**WHAT TO DO**
Restate the data below word for word, keeping each line intact.

**RECORD EXCERPTS**
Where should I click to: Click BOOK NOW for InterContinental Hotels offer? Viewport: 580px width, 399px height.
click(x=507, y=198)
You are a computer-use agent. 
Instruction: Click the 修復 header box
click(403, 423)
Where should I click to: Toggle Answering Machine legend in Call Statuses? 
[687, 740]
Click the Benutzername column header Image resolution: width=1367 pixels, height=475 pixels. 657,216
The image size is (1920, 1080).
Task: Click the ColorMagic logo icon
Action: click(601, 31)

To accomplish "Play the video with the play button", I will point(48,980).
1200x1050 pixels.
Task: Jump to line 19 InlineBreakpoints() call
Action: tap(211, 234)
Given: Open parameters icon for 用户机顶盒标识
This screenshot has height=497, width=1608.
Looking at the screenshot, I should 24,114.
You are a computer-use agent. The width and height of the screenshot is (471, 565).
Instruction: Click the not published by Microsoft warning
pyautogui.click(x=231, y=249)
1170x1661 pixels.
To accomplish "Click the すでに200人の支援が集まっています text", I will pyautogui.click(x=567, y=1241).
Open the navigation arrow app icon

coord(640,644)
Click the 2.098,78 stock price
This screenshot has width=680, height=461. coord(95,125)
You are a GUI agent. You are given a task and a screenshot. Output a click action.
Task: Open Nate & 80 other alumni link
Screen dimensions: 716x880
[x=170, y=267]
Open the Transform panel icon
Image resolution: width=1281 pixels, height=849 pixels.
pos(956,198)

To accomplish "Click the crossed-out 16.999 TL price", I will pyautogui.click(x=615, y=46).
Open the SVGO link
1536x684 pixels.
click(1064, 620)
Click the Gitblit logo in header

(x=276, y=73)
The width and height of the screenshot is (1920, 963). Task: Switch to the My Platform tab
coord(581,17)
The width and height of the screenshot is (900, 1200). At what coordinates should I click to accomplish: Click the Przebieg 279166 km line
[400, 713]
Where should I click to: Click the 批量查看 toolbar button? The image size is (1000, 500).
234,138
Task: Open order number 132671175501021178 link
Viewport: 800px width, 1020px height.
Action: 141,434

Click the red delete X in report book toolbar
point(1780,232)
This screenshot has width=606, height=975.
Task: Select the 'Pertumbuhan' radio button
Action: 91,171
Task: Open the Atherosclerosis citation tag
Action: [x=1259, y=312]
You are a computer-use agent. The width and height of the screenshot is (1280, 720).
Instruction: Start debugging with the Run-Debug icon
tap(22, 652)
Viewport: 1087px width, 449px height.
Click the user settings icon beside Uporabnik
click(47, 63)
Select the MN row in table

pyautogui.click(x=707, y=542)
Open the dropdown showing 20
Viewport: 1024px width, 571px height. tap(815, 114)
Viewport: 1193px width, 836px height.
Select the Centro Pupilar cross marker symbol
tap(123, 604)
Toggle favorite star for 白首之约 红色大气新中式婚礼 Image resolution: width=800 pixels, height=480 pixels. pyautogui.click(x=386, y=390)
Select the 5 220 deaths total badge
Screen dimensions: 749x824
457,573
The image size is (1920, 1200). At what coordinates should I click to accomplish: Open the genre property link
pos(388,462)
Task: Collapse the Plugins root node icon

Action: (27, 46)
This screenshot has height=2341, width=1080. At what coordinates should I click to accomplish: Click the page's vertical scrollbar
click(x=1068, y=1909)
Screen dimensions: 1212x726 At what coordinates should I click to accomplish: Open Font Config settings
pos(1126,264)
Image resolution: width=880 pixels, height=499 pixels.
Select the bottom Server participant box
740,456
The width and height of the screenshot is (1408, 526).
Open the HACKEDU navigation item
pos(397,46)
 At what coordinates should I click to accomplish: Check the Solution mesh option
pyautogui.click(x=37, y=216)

**WRITTEN REPLY**
Where should I click to: Click BOOK NOW for InterContinental Hotels offer? Viewport: 580px width, 399px height.
click(x=507, y=198)
You are a computer-use agent. 
Instruction: Click the 修復 header box
click(403, 423)
Where should I click to: Toggle Answering Machine legend in Call Statuses? 
[687, 740]
Click the Benutzername column header Image resolution: width=1367 pixels, height=475 pixels. 657,216
The image size is (1920, 1080).
Task: Click the ColorMagic logo icon
Action: click(601, 31)

To accomplish "Play the video with the play button", I will point(48,980).
1200x1050 pixels.
Task: Jump to line 19 InlineBreakpoints() call
Action: tap(211, 234)
Given: Open parameters icon for 用户机顶盒标识
This screenshot has height=497, width=1608.
Looking at the screenshot, I should 24,114.
You are a computer-use agent. The width and height of the screenshot is (471, 565).
Instruction: Click the not published by Microsoft warning
pyautogui.click(x=231, y=249)
1170x1661 pixels.
To accomplish "Click the すでに200人の支援が集まっています text", I will pyautogui.click(x=567, y=1241).
Open the navigation arrow app icon

coord(640,644)
Click the 2.098,78 stock price
This screenshot has width=680, height=461. coord(95,125)
You are a GUI agent. You are given a task and a screenshot. Output a click action.
Task: Open Nate & 80 other alumni link
Screen dimensions: 716x880
[x=170, y=267]
Open the Transform panel icon
Image resolution: width=1281 pixels, height=849 pixels.
pos(956,198)

To accomplish "Click the crossed-out 16.999 TL price", I will pyautogui.click(x=615, y=46).
Open the SVGO link
1536x684 pixels.
click(1064, 620)
Click the Gitblit logo in header

(x=276, y=73)
The width and height of the screenshot is (1920, 963). Task: Switch to the My Platform tab
coord(581,17)
The width and height of the screenshot is (900, 1200). At what coordinates should I click to accomplish: Click the Przebieg 279166 km line
[400, 713]
Where should I click to: Click the 批量查看 toolbar button? The image size is (1000, 500).
234,138
Task: Open order number 132671175501021178 link
Viewport: 800px width, 1020px height.
Action: 141,434

Click the red delete X in report book toolbar
point(1780,232)
This screenshot has width=606, height=975.
Task: Select the 'Pertumbuhan' radio button
Action: 91,171
Task: Open the Atherosclerosis citation tag
Action: [x=1259, y=312]
You are a computer-use agent. The width and height of the screenshot is (1280, 720).
Instruction: Start debugging with the Run-Debug icon
tap(22, 652)
Viewport: 1087px width, 449px height.
Click the user settings icon beside Uporabnik
click(47, 63)
Select the MN row in table

pyautogui.click(x=707, y=542)
Open the dropdown showing 20
Viewport: 1024px width, 571px height. tap(815, 114)
Viewport: 1193px width, 836px height.
Select the Centro Pupilar cross marker symbol
tap(123, 604)
Toggle favorite star for 白首之约 红色大气新中式婚礼 Image resolution: width=800 pixels, height=480 pixels. pyautogui.click(x=386, y=390)
Select the 5 220 deaths total badge
Screen dimensions: 749x824
457,573
The image size is (1920, 1200). At what coordinates should I click to accomplish: Open the genre property link
pos(388,462)
Task: Collapse the Plugins root node icon

Action: (27, 46)
This screenshot has height=2341, width=1080. At what coordinates should I click to accomplish: Click the page's vertical scrollbar
click(x=1068, y=1909)
Screen dimensions: 1212x726 At what coordinates should I click to accomplish: Open Font Config settings
pos(1126,264)
Image resolution: width=880 pixels, height=499 pixels.
Select the bottom Server participant box
740,456
The width and height of the screenshot is (1408, 526).
Open the HACKEDU navigation item
pos(397,46)
 At what coordinates should I click to accomplish: Check the Solution mesh option
pyautogui.click(x=37, y=216)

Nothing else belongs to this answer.